A few studies have investigated the presence of an acute phase response in asthma. These studies demonstrated elevated serum levels of CRP in patients compared with healthy control subjects, but the association between asthma and CRP is not clear. A population-based study by Kony and colleagues found FEV₁ to be lower and bronchial hyperresponsiveness to be more frequent in patients with asthma who had high CRP levels (72). A multicenter epidemiological study found increased levels of CRP only in nonallergic and not in allergic patients with asthma, but a positive correlation with total IgE was determined. This study also showed a significant relationship between increased CRP and respiratory symptoms such as wheeze, nocturnal cough, and breathlessness after effort, but, in contrast to the study of Kony and colleagues, no association of CRP with AHR was found (73). An association between high sensitivity CRP and nonallergic asthma was found, which remained significant after adjusting for age, sex, smoking, and body mass index. Lastly, Takamura and colleagues demonstrated in a cross-sectional study of a small group of patients with asthma that CRP levels were increased only in steroid-naive subjects and not in patients on inhaled steroids. In this group of patients with steroid-naive asthma, they showed in addition that CRP levels negatively correlated with indices of lung function and positively with sputum eosinophil counts (74). It would be interesting to investigate whether similar phenotypes to the study by Nadif and colleagues could be observed using CRP or whether CRP could help to further subphenotype the populations with asthma. Determinations of cytokine levels associated with the acute-phase response in plasma or in serum of patients with asthma have not been widely performed. Circulating IL-6 was significantly elevated in subjects with asthma compared with healthy control subjects and further increased after allergen challenge (75). Serum IL-6 was also found to be increased in patients with asthma by Higashimoto and colleagues, as were TNF-, tissue inhibitor of metalloproteinases–1, and fibrinogen (76). In this study, 60% of control subjects had diabetes mellitus, which likely obscured differences and could explain the lack of difference in markers such as CRP.

SYSTEMIC AND LOCAL INFLAMMATION: A CONNECTION?

Systemic Inflammatory Response Induced by Exogenous Noxious Particles or Gases
Smoking and air pollution are important risk factors for the development of COPD. It is well established that cigarette smoke and particulate matter provoke a local inflammatory response in the respiratory system. After entering the blood, however, cigarette smoke and particulate matter may significantly contribute to or cause systemic inflammation, which was recently extensively reviewed (77–79). An integral component of the systemic inflammatory response is stimulation of the hematopoietic system, specifically the bone marrow, resulting in the release of leukocytes and platelets into the bloodstream. Human studies suggest that the bone marrow increases its output, predominantly polymorphonuclear leukocytes, when the lung is challenged by increasing concentrations of particles (80, 81), whereas its output is suppressed after exposure to low levels (82). Another key component in the systemic inflammatory response induced by cigarette smoke and particulate matter is systemic oxidative stress. Numerous markers for oxidative damage, such as oxidized or nitrated proteins and peroxidized polyunsaturated fatty acids and their degradation products, have been used to demonstrate that systemic oxidative stress is increased in humans exposed to smoke or an episode of air pollution. Also, an increase in endothelial dysfunction of peripheral vessels together with hemostatic and coagulation markers was reported after inhalation of cigarette smoke and particulate matter. Last, acute effects of cigarette smoking are suggested to affect the epithelial permeability in smokers (83).

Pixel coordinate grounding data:
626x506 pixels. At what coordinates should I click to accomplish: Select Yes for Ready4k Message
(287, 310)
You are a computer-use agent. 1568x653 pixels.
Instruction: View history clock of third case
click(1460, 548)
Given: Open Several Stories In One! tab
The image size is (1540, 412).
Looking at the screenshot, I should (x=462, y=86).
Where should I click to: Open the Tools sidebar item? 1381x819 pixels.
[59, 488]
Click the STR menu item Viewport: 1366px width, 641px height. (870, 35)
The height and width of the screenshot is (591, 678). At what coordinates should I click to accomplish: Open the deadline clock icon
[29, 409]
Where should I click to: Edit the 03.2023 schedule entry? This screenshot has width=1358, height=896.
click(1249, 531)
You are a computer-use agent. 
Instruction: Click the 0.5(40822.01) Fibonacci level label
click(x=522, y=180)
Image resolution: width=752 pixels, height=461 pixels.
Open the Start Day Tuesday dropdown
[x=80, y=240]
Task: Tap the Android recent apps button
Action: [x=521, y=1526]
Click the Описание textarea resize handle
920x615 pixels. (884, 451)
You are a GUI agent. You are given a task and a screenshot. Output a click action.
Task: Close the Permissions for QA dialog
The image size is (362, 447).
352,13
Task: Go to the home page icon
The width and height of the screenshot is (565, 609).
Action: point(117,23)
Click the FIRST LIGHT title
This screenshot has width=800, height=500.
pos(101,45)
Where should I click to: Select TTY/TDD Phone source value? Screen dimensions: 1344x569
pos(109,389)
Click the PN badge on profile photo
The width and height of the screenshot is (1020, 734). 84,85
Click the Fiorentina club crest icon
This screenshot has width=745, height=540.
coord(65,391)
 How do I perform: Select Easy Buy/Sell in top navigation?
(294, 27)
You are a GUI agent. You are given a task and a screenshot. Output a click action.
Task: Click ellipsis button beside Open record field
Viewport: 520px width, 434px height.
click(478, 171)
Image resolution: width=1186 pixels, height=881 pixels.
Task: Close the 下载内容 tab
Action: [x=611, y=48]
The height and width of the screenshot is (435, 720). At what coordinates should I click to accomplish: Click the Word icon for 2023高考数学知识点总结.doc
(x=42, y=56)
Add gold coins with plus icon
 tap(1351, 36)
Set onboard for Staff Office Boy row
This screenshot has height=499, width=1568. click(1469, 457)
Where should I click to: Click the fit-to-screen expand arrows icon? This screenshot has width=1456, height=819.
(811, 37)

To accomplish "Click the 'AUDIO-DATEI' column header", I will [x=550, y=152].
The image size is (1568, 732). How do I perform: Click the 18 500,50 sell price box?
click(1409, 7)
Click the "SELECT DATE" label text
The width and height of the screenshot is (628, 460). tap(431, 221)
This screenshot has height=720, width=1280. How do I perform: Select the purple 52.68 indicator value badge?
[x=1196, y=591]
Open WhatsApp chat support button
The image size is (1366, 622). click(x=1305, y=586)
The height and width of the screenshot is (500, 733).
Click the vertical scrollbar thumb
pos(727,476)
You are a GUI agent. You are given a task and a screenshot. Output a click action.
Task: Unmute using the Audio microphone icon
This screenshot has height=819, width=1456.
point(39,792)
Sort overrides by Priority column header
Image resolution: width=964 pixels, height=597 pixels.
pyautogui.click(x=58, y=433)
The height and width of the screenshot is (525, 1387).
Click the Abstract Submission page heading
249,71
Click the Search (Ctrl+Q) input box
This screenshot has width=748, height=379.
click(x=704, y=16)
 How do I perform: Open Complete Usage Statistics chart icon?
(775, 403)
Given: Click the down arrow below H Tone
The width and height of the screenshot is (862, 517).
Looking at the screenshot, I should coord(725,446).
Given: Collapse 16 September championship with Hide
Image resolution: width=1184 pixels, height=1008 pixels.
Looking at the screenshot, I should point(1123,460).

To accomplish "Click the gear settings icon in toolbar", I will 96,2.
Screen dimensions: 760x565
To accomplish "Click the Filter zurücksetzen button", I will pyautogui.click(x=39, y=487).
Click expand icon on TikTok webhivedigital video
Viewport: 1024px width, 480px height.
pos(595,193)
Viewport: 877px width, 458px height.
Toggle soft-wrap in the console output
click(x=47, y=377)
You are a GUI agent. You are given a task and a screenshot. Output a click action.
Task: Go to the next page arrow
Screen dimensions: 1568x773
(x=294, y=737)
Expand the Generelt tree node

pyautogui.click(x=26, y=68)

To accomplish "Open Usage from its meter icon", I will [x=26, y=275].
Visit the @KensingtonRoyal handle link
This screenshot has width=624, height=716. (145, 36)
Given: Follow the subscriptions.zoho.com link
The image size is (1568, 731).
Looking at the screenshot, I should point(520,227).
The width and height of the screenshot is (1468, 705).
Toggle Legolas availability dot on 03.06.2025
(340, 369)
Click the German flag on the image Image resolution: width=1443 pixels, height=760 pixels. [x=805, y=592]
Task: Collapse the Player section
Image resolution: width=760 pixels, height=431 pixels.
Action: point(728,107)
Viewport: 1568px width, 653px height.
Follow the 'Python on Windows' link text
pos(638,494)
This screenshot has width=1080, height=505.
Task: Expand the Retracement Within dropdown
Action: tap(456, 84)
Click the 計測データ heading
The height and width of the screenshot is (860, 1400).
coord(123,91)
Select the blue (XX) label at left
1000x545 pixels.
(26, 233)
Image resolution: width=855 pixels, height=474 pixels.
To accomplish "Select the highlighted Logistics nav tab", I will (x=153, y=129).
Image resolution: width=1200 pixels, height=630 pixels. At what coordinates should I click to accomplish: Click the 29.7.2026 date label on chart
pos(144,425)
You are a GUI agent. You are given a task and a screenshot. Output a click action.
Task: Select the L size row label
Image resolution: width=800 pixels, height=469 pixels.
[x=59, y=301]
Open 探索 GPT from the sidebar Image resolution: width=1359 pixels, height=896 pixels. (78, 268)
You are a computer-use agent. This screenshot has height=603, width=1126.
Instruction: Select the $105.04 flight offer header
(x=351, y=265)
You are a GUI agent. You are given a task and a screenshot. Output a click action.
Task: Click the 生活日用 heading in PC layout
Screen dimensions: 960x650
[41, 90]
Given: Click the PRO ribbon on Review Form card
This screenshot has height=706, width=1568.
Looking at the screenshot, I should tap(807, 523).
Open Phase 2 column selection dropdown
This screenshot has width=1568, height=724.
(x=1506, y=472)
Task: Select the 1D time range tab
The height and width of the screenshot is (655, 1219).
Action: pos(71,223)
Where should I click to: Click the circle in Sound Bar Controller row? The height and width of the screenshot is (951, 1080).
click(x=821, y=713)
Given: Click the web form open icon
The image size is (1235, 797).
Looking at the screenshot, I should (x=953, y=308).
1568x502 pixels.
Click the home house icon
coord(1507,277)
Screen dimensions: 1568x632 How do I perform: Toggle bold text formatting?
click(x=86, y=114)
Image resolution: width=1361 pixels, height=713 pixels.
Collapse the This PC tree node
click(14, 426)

◆ PROBLEM TO WORK ON:
Answer each question from the inflammation passage, one per line:
(a) In the multicenter epidemiological study, in which patients with asthma were CRP levels increased?
(b) In the Takamura study, which patients with asthma showed increased CRP levels?
(c) Which two important risk factors for the development of COPD does the passage name?
The pixel coordinate grounding lines have no role here.

◆ EXERCISE OUTPUT:
(a) Only in nonallergic patients with asthma, not in allergic ones.
(b) Steroid-naive subjects, not patients on inhaled steroids.
(c) Smoking and air pollution.